Inutile sottolineare che, nell’economia digitale, i dati rappresentano il principale carburante e la fonte di valore primaria. La creazione di norme omogenee costituisce oggi un essenziale passo in avanti a favore di scenari di business più ampi e di una notevole spinta al processo di innovazione. Tra gli obiettivi del Regolamento, sicuramente, anche quello di agevolare lo sviluppo di un mercato unico digitale a livello europeo. Per favorire le opportunità di business i legislatori hanno delineato alcuni principi guida, tra cui:
– Un continente, una sola regolamentazione che faciliterà le aziende nelle attività di organizzazione e protezione del business (ricordiamoci che proteggere i dati vuol dire proteggere spesso anche le informazioni aziendali!);
– Il meccanismo di one-stop-shop, per cui le imprese si riferiranno ad un’unica Autorità di vigilanza;
– Regole europee su suolo europeo: anche le aziende che hanno sede fuori dal territorio europeo dovranno rispettare il Regolamento per l’offerta dei propri servizi da erogare sul suolo UE (finita l’epoca del Fornitore secondo il quale se si scelgono i suoi servizi si accettano necessariamente anche le modalità di gestione oltre i confini europei, “prendere o lasciare”);
– Impatto normativo basato anche sul livello di rischio relativo alla tipologia di dati.
Per piccole e medie imprese il nuovo quadro europeo prevede vantaggi economici e pratiche burocratiche più snelle.

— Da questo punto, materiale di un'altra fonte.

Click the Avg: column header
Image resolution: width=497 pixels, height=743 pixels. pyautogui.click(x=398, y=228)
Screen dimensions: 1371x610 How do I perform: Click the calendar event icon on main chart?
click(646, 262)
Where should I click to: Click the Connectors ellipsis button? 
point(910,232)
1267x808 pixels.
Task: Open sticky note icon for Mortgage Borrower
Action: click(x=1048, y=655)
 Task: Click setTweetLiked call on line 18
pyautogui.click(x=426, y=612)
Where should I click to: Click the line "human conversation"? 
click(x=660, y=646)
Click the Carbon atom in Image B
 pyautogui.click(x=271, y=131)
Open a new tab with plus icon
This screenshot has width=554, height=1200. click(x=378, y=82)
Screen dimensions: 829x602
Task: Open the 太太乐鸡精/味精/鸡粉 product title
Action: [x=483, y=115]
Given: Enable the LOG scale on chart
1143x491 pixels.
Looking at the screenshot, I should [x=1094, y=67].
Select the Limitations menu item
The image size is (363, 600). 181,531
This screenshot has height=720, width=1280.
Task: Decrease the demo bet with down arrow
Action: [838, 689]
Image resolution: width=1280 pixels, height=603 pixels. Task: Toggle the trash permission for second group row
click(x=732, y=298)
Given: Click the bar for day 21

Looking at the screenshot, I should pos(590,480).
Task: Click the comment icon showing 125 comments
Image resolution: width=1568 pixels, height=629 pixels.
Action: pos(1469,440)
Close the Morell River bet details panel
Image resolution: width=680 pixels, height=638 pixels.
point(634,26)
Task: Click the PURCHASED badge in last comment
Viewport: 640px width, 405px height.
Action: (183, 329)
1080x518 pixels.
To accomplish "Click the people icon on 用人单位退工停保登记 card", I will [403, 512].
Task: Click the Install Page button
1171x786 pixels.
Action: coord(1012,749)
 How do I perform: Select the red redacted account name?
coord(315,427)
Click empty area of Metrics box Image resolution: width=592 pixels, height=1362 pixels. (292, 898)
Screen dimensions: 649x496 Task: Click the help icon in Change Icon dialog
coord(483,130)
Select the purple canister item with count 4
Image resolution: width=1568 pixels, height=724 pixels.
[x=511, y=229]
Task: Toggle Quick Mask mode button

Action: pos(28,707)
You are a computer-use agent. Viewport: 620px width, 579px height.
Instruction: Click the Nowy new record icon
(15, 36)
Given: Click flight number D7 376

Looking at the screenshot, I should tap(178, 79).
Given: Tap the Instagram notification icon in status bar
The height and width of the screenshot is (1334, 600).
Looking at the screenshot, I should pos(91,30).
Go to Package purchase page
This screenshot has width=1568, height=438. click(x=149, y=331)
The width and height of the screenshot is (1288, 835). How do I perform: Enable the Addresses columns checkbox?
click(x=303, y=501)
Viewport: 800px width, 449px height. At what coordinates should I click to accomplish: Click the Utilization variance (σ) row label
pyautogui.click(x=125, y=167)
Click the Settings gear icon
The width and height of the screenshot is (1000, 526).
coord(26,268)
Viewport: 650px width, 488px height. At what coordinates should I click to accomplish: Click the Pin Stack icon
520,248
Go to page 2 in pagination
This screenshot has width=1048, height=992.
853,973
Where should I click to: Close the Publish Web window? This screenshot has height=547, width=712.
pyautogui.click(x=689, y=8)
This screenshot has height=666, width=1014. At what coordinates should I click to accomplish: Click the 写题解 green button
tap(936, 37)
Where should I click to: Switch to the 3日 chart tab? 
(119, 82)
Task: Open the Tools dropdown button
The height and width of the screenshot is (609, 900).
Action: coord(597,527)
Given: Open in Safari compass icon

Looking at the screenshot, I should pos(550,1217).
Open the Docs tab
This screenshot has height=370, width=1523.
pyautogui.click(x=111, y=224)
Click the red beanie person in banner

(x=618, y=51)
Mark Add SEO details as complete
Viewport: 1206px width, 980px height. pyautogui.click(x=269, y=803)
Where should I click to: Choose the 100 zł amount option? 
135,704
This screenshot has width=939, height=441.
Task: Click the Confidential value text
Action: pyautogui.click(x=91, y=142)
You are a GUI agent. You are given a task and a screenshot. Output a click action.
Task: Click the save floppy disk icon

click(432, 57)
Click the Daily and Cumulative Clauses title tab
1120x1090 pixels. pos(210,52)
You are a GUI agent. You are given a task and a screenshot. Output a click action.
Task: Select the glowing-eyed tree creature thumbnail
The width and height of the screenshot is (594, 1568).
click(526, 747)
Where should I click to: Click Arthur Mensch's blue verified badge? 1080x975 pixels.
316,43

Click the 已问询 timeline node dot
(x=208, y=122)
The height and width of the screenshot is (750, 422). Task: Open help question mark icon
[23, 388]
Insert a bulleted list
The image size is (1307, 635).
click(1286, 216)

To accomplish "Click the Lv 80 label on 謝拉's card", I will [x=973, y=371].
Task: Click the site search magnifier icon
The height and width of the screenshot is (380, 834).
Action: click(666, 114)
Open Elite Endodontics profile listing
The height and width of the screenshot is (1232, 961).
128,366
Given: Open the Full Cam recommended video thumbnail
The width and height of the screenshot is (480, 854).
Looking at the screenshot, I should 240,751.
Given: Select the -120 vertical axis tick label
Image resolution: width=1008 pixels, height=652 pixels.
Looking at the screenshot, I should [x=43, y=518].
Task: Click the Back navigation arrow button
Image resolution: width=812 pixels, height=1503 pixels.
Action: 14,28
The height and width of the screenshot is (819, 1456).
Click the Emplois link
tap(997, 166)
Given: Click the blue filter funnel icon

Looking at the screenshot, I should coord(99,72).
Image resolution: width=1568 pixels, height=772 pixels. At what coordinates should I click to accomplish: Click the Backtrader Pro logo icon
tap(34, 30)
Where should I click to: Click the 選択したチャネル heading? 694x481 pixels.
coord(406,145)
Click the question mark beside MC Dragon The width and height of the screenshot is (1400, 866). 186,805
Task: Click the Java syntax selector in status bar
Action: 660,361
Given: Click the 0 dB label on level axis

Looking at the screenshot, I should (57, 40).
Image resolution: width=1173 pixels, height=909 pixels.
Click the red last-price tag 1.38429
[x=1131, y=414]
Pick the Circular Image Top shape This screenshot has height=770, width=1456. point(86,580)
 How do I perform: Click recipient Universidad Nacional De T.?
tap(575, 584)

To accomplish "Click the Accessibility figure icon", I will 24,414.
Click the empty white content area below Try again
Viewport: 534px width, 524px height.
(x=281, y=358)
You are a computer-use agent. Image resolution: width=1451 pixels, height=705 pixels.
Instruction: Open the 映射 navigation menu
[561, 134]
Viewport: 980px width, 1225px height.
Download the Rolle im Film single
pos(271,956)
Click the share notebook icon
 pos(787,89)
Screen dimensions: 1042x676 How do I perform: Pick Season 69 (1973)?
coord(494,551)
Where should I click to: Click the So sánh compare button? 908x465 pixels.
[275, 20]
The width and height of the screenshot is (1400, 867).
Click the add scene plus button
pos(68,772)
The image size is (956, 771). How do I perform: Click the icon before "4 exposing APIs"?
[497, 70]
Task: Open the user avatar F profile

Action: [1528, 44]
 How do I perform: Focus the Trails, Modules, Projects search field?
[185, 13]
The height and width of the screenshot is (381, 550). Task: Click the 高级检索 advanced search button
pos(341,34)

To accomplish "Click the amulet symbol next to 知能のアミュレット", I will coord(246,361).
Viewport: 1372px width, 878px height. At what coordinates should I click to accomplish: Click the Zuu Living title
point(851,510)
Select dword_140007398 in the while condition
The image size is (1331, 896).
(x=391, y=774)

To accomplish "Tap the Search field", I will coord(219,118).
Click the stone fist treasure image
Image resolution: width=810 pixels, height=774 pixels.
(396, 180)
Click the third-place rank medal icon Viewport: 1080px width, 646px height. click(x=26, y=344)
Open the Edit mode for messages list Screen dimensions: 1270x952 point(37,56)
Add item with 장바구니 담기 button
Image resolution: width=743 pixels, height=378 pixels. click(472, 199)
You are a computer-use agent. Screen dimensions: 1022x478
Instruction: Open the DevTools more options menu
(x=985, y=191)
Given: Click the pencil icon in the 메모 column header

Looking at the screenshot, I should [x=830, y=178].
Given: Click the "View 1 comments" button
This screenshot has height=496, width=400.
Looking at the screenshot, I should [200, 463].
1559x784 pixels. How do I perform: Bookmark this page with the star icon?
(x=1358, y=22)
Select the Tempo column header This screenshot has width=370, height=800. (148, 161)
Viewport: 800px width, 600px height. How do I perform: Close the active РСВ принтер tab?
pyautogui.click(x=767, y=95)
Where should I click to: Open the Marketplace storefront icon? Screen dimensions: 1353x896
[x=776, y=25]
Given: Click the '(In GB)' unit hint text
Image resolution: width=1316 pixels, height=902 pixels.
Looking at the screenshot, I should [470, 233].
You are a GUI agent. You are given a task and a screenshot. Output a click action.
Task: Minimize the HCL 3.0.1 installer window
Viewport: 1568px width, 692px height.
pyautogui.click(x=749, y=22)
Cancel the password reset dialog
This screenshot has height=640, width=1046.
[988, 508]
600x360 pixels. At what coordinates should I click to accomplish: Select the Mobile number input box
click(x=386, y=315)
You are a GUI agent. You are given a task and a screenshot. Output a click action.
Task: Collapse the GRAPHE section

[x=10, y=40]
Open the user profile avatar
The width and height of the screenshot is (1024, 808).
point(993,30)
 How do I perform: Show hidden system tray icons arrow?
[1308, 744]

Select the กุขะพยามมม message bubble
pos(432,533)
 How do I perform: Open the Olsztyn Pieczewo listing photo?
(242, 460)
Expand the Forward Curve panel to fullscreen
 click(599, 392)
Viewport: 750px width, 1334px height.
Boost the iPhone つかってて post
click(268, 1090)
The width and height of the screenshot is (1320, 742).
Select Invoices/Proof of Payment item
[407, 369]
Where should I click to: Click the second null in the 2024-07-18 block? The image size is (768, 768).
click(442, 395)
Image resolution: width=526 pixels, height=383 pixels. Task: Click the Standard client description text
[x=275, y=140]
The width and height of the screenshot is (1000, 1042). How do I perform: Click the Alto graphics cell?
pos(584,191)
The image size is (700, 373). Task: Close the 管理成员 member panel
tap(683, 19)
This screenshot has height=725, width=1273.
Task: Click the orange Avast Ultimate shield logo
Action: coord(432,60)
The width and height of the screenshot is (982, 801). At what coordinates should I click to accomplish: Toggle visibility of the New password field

Secondo le nuove regole, le PMI beneficeranno di quattro riduzioni: nessun obbligo di notifica alle autorità di vigilanza, con un risparmio di 130 milioni di euro ogni anno; possibilità di addebitare un contributo agli interessati per le richieste di accesso ai dati, laddove risultino manifestamente infondate o eccessive; esenzione, per le PMI dall’obbligo di nominare un Data Protection Officer, salvo casi specifici che saranno indicati nel testo definitivo, dettati dalla tipologia/quantità di dati trattati o collegati al core business; nessun obbligo di effettuare una valutazione di impatto – privacy impact assessment – purché non vi sia un rischio elevato.
Ricordiamo inoltre l’introduzione da parte del Regolamento, del concetto di ‘Data protection by design’. In altre parole ogni Titolare del trattamento dovrà assicurare la presenza di garanzie di protezione dei dati, a partire dalla prima fase di sviluppo di prodotti e servizi. Un aspetto, quest’ultimo, che invece impatterà sulle aziende ed in particolare sull’area ICT.
In ultimo, cambierà radicalmente il sistema sanzionatorio: le sanzioni saranno calcolare in base al fatturato mondiale annuo (in prima versione 4%, poi 2%, resta da capire quale sarà la percentuale individuata nel testo definitivo).
Oggi, 17 dicembre, la Commissione per le libertà civili ha attuato una prima votazione raggiungendo un accordo informale; i testi definitivi saranno disponibili, a quanto annunciato nel comunicato ufficiale, dopo la votazione di Parlamento e Consiglio, a partire dalla primavera 2016. Due gli anni previsti per il recepimento e l’adeguamento. A questo punto occorrerà visionare il testo conclusivo per comprendere l’impatto organizzativo, economico ed informatico per le aziende europee, e, nel nostro Paese, andarle a raccordare con la normativa vigente su altri fronti (vedi 231, jobs act, ecc.). Ricordiamo comunque che gli adempimenti attuali del Codice Privacy, peraltro derivanti da una Direttiva Europea, sono il “minimo sindacale” che oggi le aziende devono rispettare per poter essere traghettate adeguatamente verso il Regolamento. E siamo sicuri che le imprese siano già allineate almeno alla normativa attuale?